What is required: From the listing below, output only the lines starting at the line that has "The image size is (303, 225)." and ending at the line that has "The height and width of the screenshot is (517, 744).", exactly as they appear, ends included.

Records for this task:
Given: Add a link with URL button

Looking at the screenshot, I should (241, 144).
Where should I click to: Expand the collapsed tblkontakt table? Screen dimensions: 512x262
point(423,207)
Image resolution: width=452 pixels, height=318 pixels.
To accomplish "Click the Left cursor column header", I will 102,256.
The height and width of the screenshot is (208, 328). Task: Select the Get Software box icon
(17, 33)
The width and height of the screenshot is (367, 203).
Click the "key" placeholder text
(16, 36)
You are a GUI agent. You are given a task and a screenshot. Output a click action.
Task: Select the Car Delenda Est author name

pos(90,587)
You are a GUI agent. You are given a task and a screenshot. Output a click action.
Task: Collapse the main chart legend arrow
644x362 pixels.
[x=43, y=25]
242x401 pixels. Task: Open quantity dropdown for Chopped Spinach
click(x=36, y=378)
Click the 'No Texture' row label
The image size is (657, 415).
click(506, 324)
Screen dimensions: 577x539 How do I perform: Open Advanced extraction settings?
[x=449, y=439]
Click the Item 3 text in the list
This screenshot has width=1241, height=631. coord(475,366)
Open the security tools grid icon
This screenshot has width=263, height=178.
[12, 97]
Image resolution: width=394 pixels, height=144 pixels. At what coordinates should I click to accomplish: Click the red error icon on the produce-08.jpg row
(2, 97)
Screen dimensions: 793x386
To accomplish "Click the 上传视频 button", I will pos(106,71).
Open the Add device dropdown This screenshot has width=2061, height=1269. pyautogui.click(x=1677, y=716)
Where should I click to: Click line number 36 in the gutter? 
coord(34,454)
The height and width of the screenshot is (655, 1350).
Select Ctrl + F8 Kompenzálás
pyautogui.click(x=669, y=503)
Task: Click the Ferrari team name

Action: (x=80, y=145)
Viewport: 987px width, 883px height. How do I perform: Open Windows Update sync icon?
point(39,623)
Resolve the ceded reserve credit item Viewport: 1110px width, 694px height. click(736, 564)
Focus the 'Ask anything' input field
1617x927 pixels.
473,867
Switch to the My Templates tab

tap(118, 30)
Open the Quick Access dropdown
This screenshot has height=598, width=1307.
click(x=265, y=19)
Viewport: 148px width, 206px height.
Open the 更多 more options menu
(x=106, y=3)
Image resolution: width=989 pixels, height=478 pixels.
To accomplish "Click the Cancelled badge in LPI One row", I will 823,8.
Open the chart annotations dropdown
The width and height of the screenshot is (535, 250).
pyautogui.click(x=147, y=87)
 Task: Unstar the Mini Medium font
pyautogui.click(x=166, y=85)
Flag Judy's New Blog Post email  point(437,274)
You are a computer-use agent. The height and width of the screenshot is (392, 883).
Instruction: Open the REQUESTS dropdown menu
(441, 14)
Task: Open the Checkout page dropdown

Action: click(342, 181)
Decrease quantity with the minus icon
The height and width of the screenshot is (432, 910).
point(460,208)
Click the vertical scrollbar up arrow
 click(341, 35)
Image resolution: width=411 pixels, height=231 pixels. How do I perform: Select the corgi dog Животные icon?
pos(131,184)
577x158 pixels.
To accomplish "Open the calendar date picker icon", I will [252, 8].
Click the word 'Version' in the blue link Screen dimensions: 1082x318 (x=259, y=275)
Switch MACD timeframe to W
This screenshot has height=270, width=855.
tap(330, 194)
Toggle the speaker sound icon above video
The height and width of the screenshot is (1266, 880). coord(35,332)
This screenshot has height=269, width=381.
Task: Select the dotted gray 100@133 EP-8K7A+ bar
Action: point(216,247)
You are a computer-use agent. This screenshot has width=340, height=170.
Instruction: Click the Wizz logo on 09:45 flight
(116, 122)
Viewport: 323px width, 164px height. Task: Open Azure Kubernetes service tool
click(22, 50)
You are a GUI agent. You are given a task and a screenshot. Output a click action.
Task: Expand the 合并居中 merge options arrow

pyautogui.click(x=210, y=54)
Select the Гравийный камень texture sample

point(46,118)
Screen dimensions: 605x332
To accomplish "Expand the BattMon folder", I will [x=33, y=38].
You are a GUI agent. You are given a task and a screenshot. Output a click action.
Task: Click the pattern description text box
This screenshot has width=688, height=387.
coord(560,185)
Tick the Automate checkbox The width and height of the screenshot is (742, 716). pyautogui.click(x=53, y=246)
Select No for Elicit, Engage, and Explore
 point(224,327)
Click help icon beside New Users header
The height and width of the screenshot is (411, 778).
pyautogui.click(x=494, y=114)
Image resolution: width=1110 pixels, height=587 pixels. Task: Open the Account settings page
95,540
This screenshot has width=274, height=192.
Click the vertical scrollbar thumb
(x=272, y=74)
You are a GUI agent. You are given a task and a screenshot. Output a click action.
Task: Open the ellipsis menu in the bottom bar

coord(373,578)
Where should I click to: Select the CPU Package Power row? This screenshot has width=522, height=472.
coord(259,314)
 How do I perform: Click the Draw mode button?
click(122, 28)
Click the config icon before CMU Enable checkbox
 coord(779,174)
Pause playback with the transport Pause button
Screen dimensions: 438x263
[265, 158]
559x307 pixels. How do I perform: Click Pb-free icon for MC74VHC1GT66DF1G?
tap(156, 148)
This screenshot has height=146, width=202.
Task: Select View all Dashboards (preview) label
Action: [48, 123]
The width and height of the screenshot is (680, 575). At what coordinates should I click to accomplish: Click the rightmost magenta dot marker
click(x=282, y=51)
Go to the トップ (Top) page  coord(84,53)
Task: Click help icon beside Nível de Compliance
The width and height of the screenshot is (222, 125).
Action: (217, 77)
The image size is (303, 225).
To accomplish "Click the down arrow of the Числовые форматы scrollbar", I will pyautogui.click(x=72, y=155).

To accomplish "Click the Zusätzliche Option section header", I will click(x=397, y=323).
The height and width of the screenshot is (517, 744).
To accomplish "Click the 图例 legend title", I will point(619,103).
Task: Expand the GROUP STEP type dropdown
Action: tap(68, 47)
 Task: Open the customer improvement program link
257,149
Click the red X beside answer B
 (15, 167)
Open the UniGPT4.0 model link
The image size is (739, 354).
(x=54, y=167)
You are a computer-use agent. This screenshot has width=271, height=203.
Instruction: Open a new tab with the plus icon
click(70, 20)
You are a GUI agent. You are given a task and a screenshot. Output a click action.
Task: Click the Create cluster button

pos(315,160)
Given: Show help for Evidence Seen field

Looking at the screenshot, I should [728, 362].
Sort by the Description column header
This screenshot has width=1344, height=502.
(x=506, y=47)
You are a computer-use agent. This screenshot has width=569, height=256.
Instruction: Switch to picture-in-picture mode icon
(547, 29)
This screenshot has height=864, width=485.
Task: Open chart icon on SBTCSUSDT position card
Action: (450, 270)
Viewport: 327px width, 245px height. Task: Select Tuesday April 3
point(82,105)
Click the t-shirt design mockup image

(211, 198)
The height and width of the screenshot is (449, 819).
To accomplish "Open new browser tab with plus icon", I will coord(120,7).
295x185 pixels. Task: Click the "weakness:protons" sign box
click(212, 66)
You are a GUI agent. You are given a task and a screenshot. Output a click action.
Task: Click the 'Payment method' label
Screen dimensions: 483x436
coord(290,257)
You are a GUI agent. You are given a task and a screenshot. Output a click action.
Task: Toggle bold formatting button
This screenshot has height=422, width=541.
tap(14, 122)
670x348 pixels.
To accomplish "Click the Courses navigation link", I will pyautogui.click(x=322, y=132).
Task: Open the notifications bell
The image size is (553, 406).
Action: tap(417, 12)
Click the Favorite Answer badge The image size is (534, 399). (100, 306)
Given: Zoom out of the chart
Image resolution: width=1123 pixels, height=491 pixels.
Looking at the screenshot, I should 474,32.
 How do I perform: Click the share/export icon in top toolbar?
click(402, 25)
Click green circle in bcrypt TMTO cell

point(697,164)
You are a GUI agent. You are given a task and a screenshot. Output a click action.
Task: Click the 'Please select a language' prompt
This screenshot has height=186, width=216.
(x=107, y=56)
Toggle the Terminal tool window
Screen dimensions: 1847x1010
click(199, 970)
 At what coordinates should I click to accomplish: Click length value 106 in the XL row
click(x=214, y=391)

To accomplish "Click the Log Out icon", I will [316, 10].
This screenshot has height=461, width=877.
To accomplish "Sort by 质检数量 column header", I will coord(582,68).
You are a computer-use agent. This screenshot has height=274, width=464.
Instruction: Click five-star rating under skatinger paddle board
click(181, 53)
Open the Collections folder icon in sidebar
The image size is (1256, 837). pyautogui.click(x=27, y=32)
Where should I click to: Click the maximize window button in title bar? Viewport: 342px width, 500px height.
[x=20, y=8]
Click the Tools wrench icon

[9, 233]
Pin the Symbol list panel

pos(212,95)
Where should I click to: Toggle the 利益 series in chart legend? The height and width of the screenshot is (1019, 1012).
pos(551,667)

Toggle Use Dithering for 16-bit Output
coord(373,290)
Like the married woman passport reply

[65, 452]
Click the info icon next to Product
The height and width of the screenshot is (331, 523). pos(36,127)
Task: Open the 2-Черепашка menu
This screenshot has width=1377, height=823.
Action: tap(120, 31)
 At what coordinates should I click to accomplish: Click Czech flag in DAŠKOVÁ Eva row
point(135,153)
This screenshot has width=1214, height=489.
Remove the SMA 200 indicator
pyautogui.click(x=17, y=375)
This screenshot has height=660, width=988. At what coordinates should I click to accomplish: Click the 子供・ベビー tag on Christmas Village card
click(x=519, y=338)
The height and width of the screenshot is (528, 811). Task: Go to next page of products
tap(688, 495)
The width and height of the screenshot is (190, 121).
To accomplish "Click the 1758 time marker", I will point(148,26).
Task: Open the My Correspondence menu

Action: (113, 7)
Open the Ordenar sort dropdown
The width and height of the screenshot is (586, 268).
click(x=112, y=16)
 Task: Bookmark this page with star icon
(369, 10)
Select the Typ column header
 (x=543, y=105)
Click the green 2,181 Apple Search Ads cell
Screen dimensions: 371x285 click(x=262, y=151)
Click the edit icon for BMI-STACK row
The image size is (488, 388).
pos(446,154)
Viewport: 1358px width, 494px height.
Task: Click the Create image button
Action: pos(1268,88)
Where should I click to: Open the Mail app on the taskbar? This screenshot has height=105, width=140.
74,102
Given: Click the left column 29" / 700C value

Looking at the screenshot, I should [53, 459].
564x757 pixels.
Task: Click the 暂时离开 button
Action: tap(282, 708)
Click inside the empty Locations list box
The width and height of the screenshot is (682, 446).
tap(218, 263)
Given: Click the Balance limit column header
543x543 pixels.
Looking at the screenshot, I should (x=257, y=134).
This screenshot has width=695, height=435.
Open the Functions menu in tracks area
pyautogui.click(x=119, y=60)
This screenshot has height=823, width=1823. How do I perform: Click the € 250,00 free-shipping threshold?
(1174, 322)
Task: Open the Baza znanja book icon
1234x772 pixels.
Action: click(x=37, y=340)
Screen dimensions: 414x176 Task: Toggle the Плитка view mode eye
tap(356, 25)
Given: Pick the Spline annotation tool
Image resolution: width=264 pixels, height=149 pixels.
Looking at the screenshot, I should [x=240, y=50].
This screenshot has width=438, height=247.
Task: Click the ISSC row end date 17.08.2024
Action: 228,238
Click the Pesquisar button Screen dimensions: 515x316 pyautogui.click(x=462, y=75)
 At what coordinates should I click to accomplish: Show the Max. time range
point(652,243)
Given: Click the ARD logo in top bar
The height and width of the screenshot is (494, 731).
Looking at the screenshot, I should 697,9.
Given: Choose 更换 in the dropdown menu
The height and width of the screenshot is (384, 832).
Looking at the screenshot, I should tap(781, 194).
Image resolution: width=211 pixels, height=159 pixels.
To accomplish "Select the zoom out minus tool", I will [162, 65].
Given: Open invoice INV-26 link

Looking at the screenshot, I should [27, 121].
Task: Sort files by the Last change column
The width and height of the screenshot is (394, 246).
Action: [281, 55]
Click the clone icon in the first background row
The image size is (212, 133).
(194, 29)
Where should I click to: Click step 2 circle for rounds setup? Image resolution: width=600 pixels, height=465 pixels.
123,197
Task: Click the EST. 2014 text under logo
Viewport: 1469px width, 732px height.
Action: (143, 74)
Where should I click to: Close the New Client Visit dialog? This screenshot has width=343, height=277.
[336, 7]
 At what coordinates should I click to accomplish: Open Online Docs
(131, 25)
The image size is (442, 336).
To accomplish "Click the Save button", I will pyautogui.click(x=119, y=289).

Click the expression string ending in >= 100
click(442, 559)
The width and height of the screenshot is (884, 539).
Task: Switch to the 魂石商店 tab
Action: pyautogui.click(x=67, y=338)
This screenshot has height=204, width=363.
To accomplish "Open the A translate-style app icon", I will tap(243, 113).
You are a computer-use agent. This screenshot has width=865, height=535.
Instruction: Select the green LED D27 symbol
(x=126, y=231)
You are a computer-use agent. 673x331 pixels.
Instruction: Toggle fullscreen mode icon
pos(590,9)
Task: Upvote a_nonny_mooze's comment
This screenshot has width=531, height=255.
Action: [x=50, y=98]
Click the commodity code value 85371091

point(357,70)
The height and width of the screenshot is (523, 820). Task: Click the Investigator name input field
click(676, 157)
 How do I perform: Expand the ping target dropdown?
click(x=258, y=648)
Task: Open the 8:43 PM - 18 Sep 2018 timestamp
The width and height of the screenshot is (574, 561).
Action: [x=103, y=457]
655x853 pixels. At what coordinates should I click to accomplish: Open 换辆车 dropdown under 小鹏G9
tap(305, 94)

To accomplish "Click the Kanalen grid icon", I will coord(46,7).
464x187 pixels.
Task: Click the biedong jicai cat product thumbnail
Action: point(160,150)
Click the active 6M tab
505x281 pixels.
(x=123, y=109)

Written answer:
The image size is (303, 225).
To accomplish "Click the down arrow of the Числовые форматы scrollbar", I will pyautogui.click(x=72, y=155).

To accomplish "Click the Zusätzliche Option section header", I will click(x=397, y=323).
The height and width of the screenshot is (517, 744).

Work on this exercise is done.